Menutup Maret 2019, setidaknya ada empat peristiwa penting yang terjadi di bidang perpajakan. Pertama, pemerintah melalui Kementerian Keuangan memberikan penghargaan kepada 30 wajib pajak (WP) ‘kelas kakap’, terdiri atas 24 WP badan dan 6 WP orang pribadi sebagai pembayar pajak terbesar kepada negara.
Penerimaan pajak penghasilan (PPh) dari WP besar itu mencapai Rp 418,73 triliun atau naik dari tahun lalu sebesar Rp 361,84 triliun. Jumlah tersebut ekuivalen dengan 31% dari realisasi penerimaan pajak yang dalam Anggaran Pendapatan dan Belanja Negara (APBN) 2018 mencapai Rp 1.316 triliun.

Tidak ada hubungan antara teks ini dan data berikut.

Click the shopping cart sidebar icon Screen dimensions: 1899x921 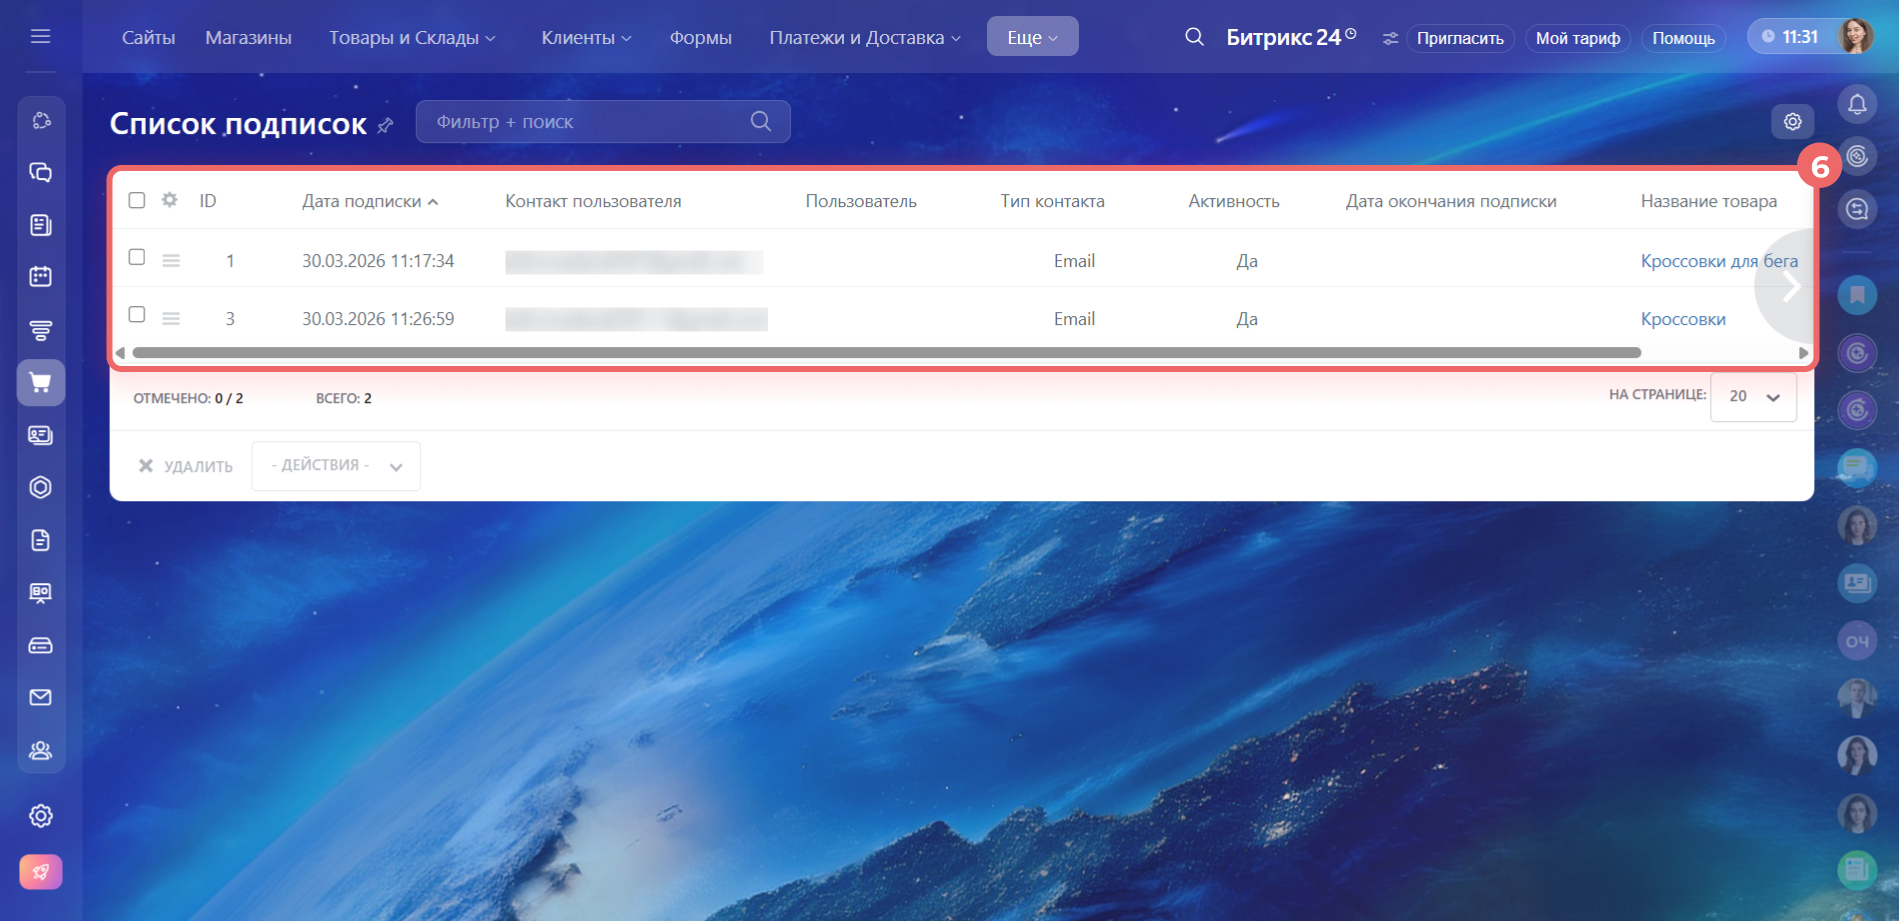click(x=41, y=383)
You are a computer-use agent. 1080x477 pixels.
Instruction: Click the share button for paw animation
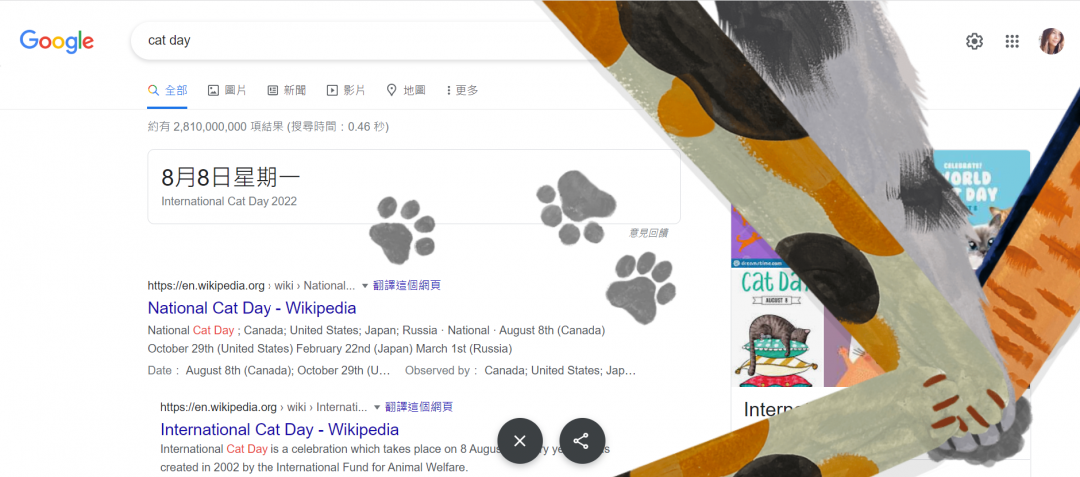coord(582,441)
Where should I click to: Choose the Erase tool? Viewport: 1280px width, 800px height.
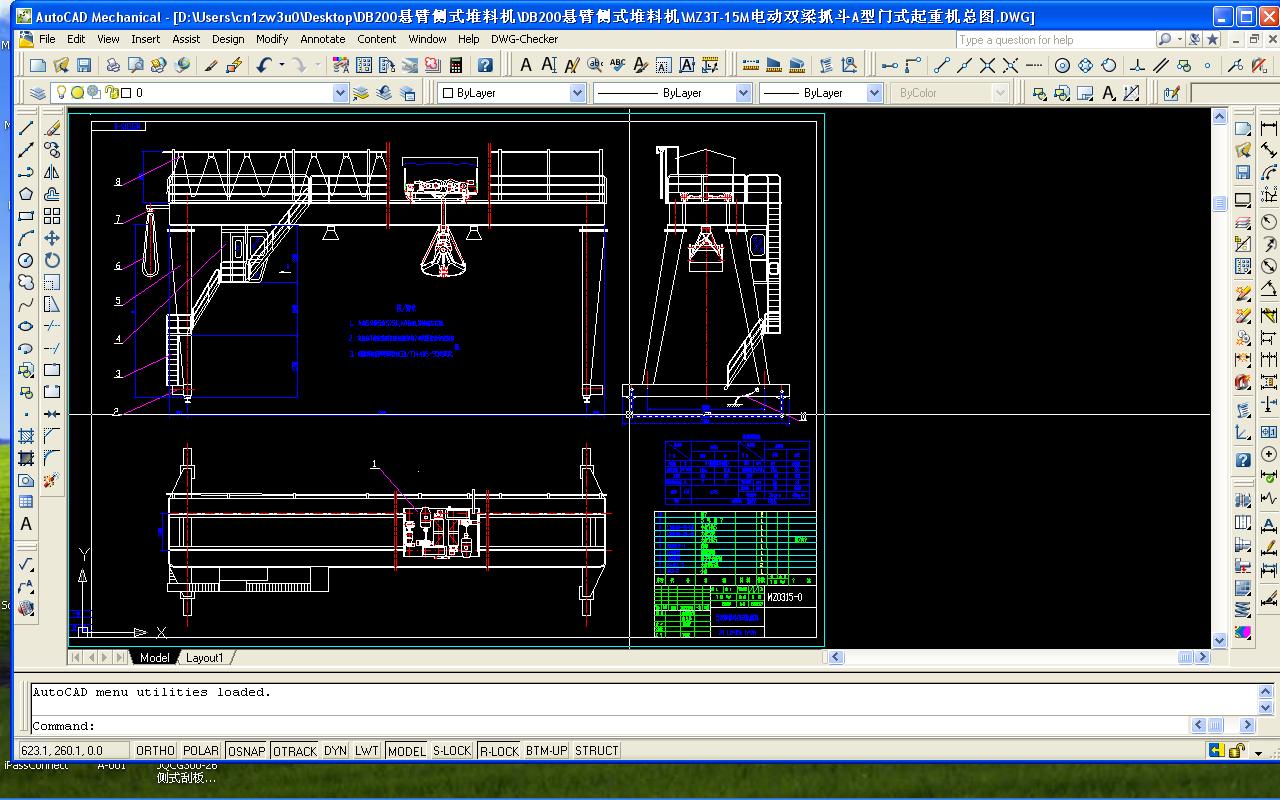click(x=52, y=128)
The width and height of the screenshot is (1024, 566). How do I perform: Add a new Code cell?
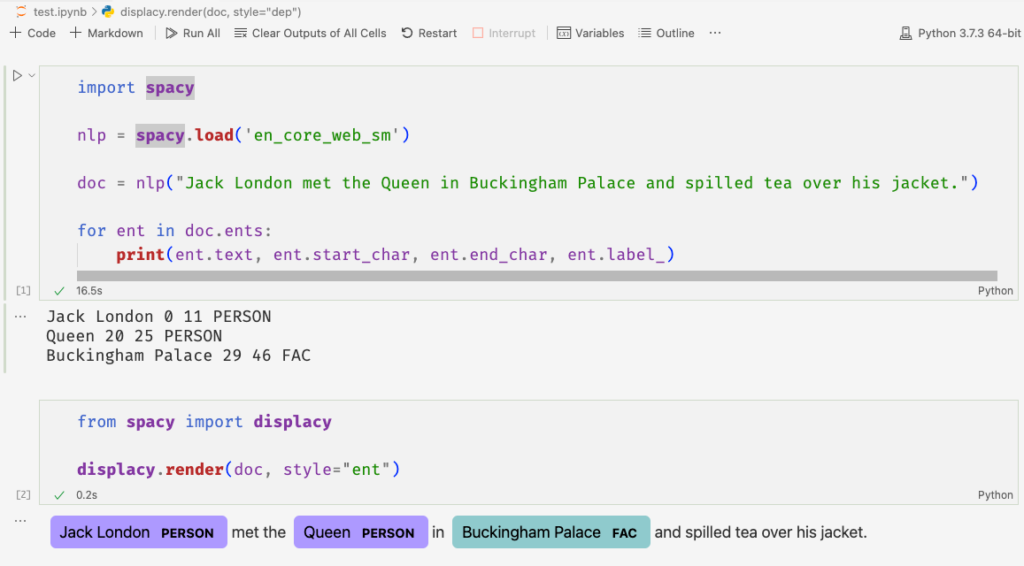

Kedua, pemerintah merilis berita bahwa penerimaan pajak pada Februari 2019 sebesar Rp 160,85 triliun atau tumbuh melambat di angka 4,66%. Padahal tahun lalu, dengan segala aneka dinamikanya, penerimaan negara pada bulan yang sama dari pos pajak masih mampu tumbuh 13,48%.
Ketiga, Kementerian Keuangan memutuskan untuk menarik Peraturan Menteri Keuangan (PMK) No 210/PMK.010/2018 tentang Perlakuan Perpajakan atas Transaksi Perdagangan Melalui Sistem Elektronik (e-commerce). Pendekatan baru tampaknya diperlukan untuk menjaring pajak e-commerce.
Keempat, akhir Maret adalah tenggat penyerahan SPT (Surat Pemberitahuan Tahunan). Dengan prinsip self assessment, pemerintah memberikan kepercayaan penuh kepada WP melaporkan seluruh kewajiban pajaknya.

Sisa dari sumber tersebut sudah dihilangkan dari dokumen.